**YOUR INSTRUCTIONS:** In the copy, include no images, and repeat each entry precisely as written.

══════════════════════════════

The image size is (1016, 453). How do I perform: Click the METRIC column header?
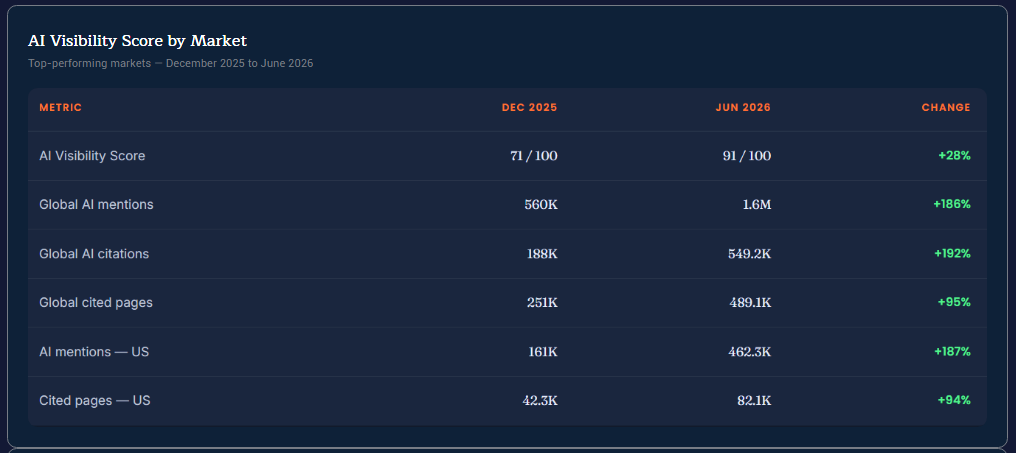coord(60,108)
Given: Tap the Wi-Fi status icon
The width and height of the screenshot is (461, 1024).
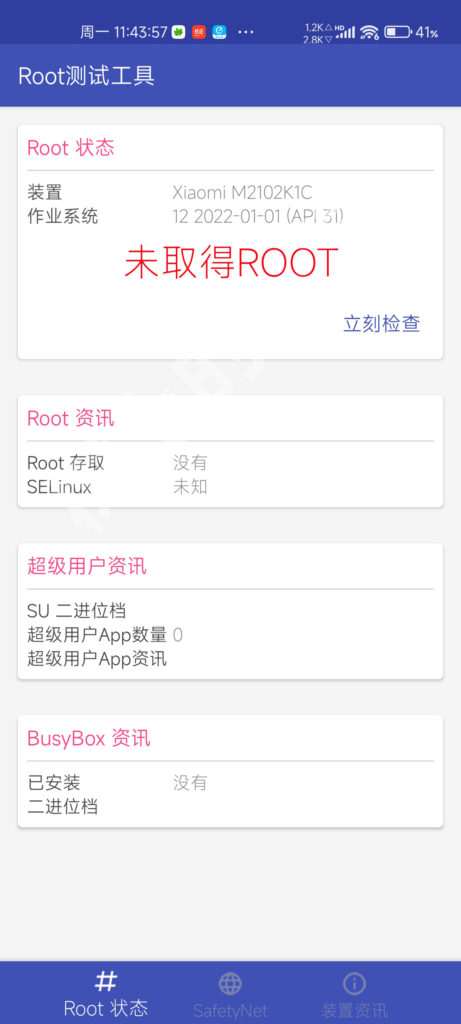Looking at the screenshot, I should 369,32.
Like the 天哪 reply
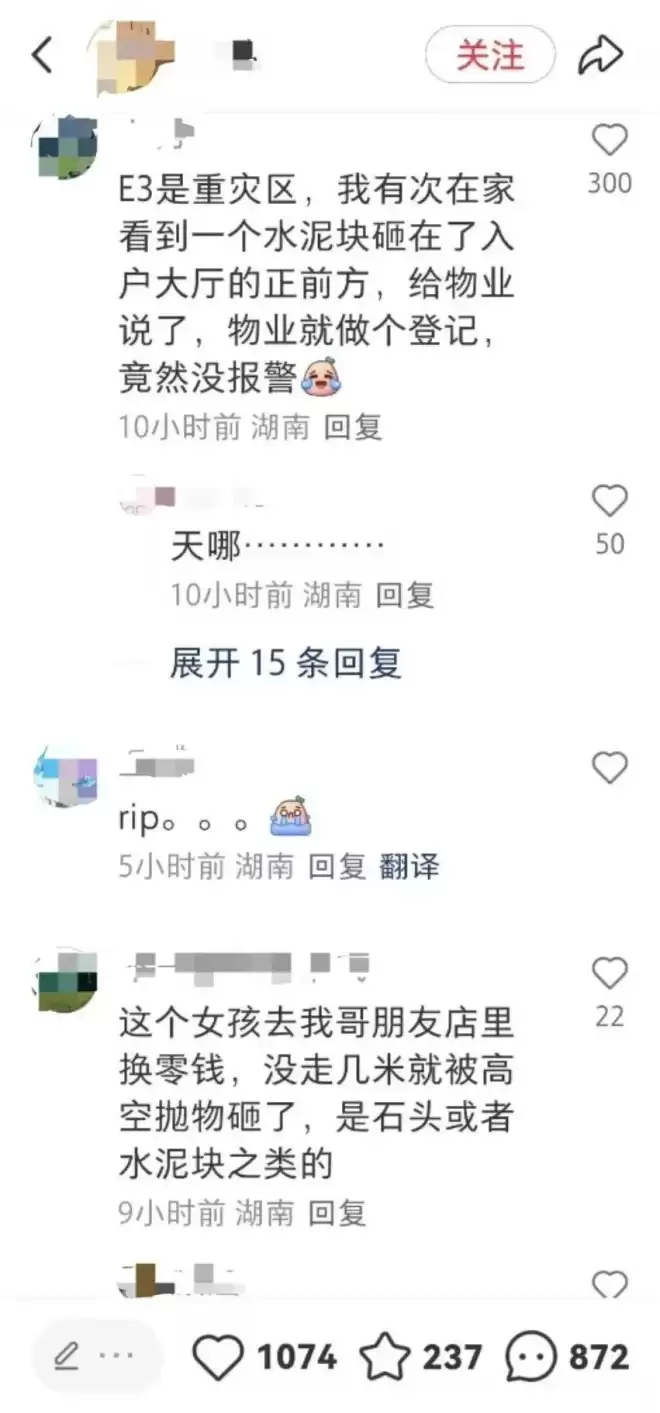 (x=609, y=501)
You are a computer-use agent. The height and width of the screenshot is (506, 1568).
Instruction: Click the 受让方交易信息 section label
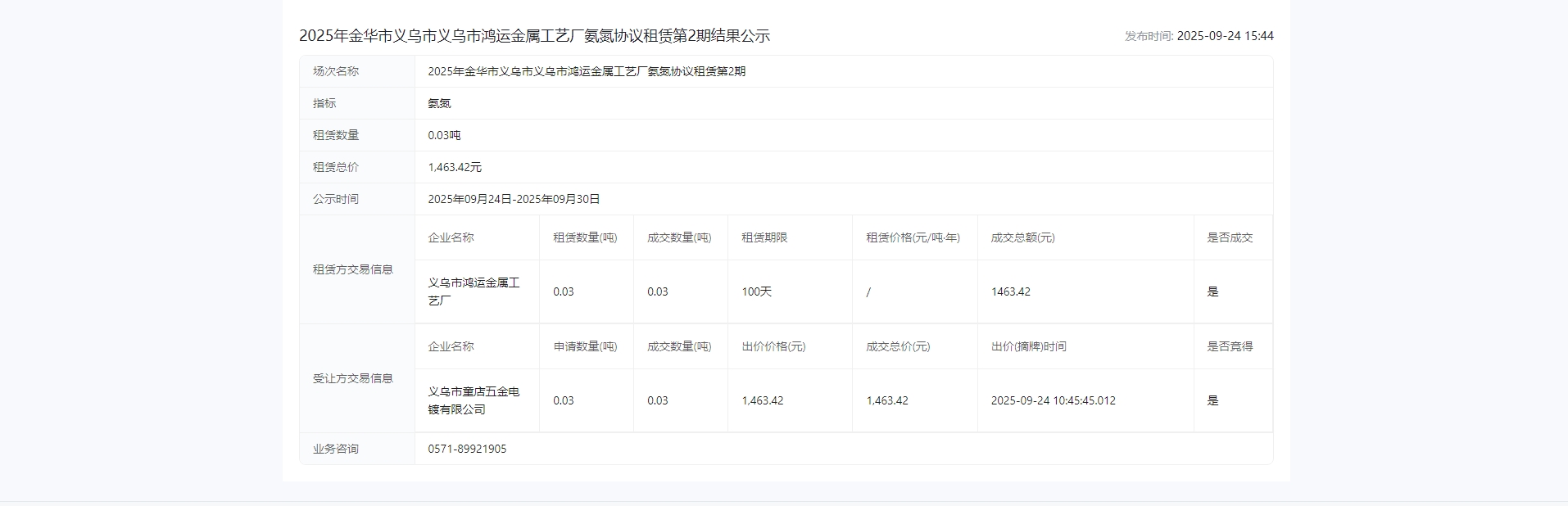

══════════════════════════════

**ANSWER AREA:**
The image size is (1016, 453). How do I perform: Click the METRIC column header?
coord(60,108)
Given: Tap the Wi-Fi status icon
The width and height of the screenshot is (461, 1024).
Looking at the screenshot, I should 369,32.
Like the 天哪 reply
 (x=609, y=501)
You are a computer-use agent. The height and width of the screenshot is (506, 1568).
Instruction: Click the 受让方交易信息 section label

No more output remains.